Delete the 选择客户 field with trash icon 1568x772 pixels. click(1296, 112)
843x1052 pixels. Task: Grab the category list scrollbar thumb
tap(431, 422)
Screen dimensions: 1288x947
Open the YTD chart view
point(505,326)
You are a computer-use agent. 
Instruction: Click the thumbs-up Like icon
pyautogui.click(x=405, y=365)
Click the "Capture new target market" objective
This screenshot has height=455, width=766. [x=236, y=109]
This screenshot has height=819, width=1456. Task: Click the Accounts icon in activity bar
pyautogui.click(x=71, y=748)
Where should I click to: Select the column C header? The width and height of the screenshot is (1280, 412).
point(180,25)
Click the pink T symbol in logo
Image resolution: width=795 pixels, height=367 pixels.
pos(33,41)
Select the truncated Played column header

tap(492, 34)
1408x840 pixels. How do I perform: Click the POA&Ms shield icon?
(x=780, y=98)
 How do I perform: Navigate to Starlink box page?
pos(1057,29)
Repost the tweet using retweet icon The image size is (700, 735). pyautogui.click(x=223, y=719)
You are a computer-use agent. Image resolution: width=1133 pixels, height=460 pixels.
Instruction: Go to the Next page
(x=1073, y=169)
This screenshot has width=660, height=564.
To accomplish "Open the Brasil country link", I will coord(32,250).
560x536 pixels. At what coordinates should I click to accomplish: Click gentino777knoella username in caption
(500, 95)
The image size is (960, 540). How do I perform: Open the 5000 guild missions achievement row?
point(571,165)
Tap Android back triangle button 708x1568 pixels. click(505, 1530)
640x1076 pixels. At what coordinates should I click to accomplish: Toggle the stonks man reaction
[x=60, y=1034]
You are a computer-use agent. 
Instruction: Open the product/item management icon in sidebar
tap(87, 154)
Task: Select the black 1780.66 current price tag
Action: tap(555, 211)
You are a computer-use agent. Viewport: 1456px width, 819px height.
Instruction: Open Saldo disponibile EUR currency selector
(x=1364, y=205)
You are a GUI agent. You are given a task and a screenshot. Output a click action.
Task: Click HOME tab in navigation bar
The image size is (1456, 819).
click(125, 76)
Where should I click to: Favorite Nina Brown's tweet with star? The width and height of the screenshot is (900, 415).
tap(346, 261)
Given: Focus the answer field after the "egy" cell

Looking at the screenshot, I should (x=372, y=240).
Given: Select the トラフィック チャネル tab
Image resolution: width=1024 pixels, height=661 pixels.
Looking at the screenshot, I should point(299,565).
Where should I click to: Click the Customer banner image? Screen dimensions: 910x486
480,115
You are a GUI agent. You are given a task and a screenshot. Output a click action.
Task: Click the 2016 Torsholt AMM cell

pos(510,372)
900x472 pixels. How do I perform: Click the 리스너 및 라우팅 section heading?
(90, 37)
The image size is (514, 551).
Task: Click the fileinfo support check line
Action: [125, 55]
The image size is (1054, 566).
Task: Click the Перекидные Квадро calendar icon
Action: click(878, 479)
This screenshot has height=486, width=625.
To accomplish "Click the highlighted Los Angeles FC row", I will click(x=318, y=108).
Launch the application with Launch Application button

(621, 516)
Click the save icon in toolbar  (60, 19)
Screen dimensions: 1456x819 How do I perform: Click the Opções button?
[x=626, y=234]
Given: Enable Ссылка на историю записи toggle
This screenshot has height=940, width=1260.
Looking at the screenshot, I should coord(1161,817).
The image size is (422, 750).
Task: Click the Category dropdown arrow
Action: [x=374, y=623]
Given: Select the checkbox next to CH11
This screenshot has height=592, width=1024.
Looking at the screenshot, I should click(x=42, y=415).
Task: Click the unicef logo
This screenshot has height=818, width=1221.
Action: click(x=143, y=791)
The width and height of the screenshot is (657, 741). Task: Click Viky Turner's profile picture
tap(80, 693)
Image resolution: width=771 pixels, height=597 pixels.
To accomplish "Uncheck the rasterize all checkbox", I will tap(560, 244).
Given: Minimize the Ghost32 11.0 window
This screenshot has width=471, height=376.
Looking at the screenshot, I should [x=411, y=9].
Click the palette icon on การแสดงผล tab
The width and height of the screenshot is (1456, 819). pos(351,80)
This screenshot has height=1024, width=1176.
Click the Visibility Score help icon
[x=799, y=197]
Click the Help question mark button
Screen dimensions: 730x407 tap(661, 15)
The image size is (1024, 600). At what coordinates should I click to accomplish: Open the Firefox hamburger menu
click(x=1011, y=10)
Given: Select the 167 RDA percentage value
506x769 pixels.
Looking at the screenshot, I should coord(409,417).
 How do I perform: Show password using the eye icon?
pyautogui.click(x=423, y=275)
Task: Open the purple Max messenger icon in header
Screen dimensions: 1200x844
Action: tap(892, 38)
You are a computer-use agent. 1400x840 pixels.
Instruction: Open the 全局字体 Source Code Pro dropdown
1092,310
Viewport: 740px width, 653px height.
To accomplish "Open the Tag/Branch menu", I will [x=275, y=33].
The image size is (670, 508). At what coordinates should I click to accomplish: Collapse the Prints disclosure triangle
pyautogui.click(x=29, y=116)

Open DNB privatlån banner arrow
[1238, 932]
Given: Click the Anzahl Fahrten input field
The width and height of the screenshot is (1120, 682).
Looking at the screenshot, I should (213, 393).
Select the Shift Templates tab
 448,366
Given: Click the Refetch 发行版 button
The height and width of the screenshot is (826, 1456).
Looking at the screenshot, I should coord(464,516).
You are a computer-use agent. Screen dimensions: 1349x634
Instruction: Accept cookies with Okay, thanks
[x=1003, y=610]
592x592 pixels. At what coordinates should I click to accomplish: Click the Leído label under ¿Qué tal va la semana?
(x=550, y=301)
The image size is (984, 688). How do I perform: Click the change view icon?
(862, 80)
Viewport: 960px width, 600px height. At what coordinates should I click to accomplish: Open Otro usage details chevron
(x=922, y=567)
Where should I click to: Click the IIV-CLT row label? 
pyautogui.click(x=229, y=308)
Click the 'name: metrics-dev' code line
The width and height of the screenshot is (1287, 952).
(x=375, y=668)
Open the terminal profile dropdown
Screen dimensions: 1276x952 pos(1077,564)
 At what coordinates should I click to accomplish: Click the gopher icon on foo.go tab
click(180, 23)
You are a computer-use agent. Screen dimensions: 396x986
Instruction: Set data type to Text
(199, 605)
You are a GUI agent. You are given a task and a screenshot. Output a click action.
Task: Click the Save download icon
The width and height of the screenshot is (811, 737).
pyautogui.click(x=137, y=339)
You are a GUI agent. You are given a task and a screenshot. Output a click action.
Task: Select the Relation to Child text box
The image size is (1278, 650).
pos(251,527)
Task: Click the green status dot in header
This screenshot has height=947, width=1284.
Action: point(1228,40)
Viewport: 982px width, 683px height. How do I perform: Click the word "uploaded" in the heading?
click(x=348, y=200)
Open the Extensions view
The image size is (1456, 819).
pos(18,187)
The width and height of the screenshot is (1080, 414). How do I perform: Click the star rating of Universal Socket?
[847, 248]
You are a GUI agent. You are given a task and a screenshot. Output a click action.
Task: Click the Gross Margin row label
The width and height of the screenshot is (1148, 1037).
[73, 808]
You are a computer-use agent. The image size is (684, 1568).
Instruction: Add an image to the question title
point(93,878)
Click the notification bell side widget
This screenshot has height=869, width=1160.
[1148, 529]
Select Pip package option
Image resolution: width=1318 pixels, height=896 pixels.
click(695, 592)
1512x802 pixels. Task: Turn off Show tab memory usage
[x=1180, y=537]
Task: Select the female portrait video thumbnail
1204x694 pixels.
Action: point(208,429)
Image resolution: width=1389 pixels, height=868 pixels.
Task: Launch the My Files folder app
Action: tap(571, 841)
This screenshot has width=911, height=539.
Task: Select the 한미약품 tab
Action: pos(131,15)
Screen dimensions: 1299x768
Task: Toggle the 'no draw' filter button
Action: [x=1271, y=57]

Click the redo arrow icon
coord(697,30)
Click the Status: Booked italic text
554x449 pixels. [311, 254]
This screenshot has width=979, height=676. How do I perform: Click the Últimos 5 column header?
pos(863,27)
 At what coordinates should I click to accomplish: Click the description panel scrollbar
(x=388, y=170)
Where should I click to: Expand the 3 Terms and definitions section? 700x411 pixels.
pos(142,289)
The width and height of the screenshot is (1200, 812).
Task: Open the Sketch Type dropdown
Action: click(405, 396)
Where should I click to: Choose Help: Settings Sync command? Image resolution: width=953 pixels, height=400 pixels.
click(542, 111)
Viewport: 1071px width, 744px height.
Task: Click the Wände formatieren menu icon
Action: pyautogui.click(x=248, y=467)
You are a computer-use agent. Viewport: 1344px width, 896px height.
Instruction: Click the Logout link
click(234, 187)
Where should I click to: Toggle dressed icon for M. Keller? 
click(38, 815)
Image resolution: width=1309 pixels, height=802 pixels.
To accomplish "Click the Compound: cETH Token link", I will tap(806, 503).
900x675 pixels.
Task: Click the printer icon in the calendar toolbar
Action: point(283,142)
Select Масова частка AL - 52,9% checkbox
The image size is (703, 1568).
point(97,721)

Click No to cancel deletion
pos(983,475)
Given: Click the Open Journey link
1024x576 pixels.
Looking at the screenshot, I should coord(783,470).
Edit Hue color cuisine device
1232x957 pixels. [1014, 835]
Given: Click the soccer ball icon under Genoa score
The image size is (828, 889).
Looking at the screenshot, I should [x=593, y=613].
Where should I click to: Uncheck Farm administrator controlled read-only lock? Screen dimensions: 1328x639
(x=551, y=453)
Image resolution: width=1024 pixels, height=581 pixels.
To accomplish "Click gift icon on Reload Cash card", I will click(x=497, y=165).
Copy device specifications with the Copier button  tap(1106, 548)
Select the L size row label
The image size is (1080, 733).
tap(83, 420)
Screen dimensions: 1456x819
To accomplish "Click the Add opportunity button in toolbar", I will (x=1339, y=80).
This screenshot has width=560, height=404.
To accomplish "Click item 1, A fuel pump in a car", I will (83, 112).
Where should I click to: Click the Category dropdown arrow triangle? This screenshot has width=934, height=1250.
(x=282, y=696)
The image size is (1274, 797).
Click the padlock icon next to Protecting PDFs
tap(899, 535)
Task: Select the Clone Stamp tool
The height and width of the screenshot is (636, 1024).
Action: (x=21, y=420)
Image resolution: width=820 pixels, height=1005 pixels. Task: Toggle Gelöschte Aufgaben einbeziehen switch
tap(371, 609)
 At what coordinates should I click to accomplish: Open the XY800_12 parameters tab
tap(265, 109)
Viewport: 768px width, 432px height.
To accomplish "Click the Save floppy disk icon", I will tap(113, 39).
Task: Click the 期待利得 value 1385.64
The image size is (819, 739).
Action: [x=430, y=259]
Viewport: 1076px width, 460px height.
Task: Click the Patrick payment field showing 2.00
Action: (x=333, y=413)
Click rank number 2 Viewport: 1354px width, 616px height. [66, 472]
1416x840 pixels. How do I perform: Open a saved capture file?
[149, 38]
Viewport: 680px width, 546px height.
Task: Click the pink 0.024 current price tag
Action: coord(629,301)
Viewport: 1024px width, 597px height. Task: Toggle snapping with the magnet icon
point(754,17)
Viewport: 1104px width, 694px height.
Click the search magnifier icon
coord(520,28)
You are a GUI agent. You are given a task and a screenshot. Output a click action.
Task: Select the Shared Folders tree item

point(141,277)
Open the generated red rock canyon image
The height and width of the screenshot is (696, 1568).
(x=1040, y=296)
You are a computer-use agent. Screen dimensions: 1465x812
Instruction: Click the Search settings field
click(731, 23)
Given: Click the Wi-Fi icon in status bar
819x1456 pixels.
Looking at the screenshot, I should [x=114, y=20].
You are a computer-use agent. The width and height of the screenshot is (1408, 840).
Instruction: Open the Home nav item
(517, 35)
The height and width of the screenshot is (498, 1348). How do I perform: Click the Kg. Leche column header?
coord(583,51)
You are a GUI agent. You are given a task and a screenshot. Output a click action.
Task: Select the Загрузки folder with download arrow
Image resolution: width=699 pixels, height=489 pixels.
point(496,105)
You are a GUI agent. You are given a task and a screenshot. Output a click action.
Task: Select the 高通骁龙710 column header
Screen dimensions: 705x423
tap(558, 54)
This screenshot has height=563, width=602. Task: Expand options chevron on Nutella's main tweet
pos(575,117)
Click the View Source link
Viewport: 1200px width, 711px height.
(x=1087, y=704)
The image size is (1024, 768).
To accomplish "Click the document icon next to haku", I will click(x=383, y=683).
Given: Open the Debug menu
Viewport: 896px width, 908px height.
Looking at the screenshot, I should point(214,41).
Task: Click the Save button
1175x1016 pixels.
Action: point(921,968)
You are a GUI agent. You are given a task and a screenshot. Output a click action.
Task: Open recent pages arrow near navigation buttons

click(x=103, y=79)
------------------------------
▶ _Your task_: Please edit the material from its start up to and including the line with "point(180,25)", replacing "Task" with "Goal" and leaving everything else unchanged. Return only those lines.

▶ _The output_:
Delete the 选择客户 field with trash icon 1568x772 pixels. click(1296, 112)
843x1052 pixels. Goal: Grab the category list scrollbar thumb
tap(431, 422)
Screen dimensions: 1288x947
Open the YTD chart view
point(505,326)
You are a computer-use agent. 
Instruction: Click the thumbs-up Like icon
pyautogui.click(x=405, y=365)
Click the "Capture new target market" objective
This screenshot has height=455, width=766. [x=236, y=109]
This screenshot has height=819, width=1456. Goal: Click the Accounts icon in activity bar
pyautogui.click(x=71, y=748)
Where should I click to: Select the column C header? The width and height of the screenshot is (1280, 412).
point(180,25)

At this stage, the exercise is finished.